Marlin supports many different types of 3D printing robot platforms, including basic Cartesian, Core XY, Delta, and SCARA printers, as well as some other less conventional designs like Hangprinter and Beltprinter. In addition to 3D printers, Marlin is generally adaptable to any machine requiring control and interaction. It has been used to drive SLA and SLS 3D printers, custom CNC mills, laser engravers (or laser beam machining), laser cutters, vinyl cutters, pick-and-place machines, foam cutters, and egg painting robots.

== History ==
Marlin was first created in 2011 for the RepRap and Ultimaker printers by combining elements from the open source Grbl and Sprinter projects. Development continued at a slow pace while gaining in popularity and acceptance as a superior alternative to the other available firmware. By 2015, companies were beginning to introduce commercial 3D printers with Marlin pre-installed and contributing their improvements to the project. Early machines included the Ultimaker 1, the TAZ series by Aleph Objects and the Prusa i3 by Prusa Research.

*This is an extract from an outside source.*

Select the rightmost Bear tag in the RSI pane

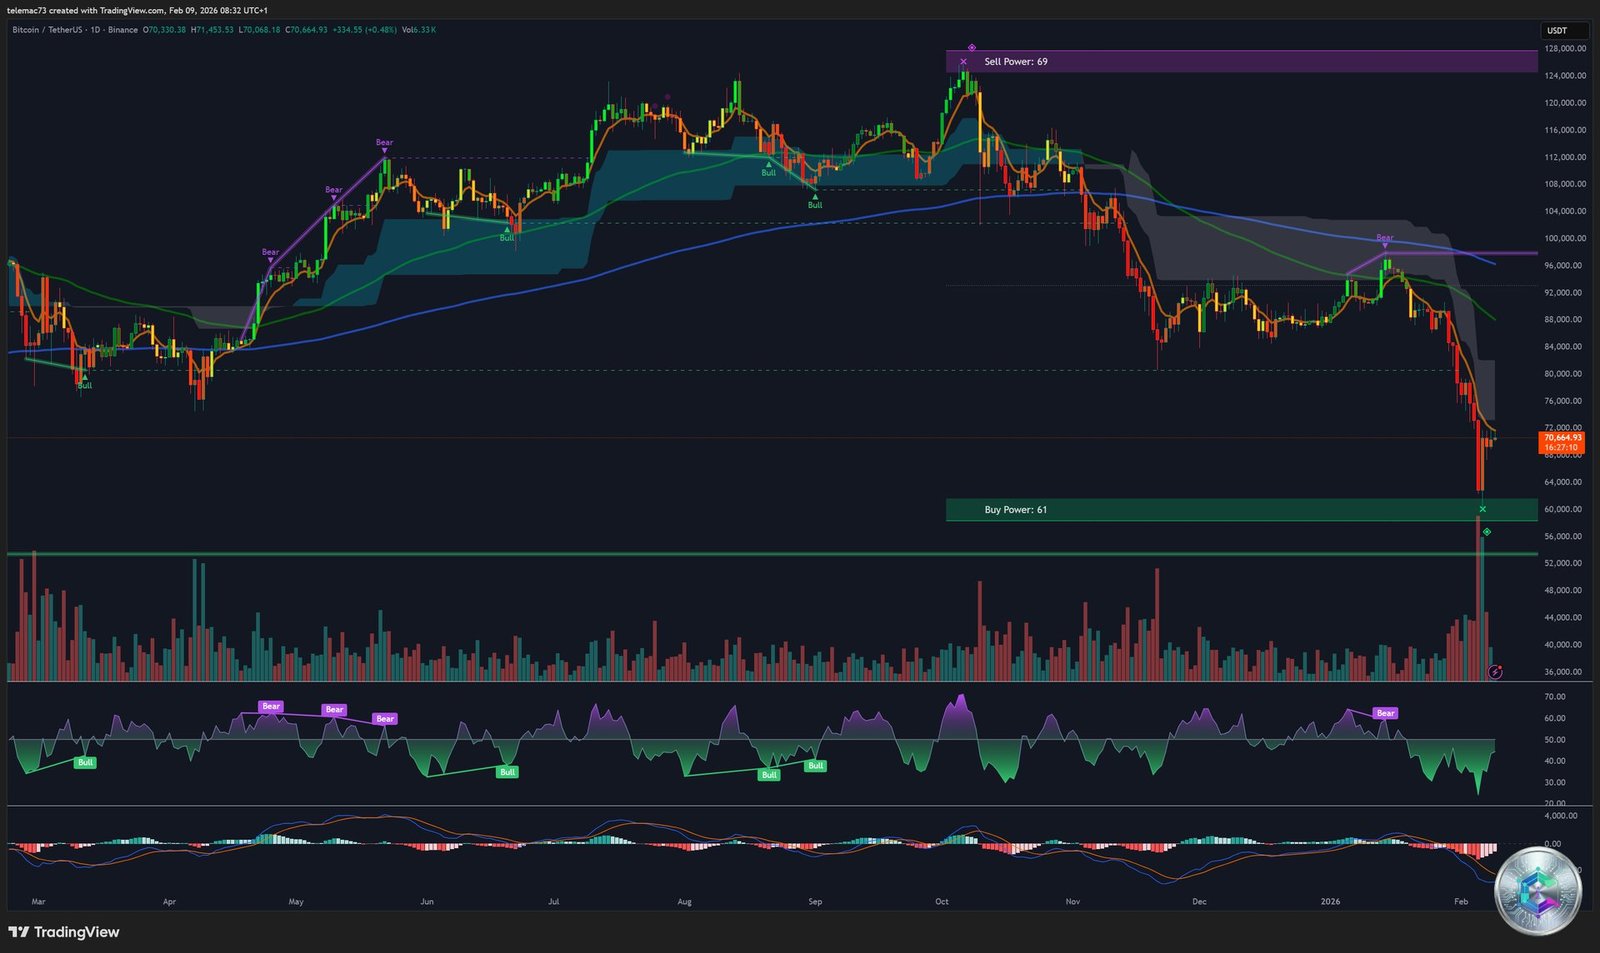[1385, 713]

By 2018 manufacturers had begun to favor boards with more powerful and efficient ARM processors, often at a lower cost than the AVR boards they supplant. After extensive refactoring Marlin 2.0 was officially released in late 2019 with full support for 32-bit ARM-based controller boards through a lightweight extensible hardware access layer. While Marlin 1.x had only supported 8-bit AVR (e.g., ATMega) and ATSAM3X8E (Due) platforms, the HAL added ATSAMD51 (Grand Central), Espressif ESP32, NXP LPC176x, and STMicro STM32. Marlin also acquired HAL code to run natively on Linux, Mac, and Windows, but only within a simulation for debugging purposes.

As of October 2022, Marlin was still under active development and continues to be very popular, claiming to be "the most widely used 3D printing firmware in the world." Some of the most successful companies using Marlin today are Ultimaker, LulzBot, Prusa Research, and Creality.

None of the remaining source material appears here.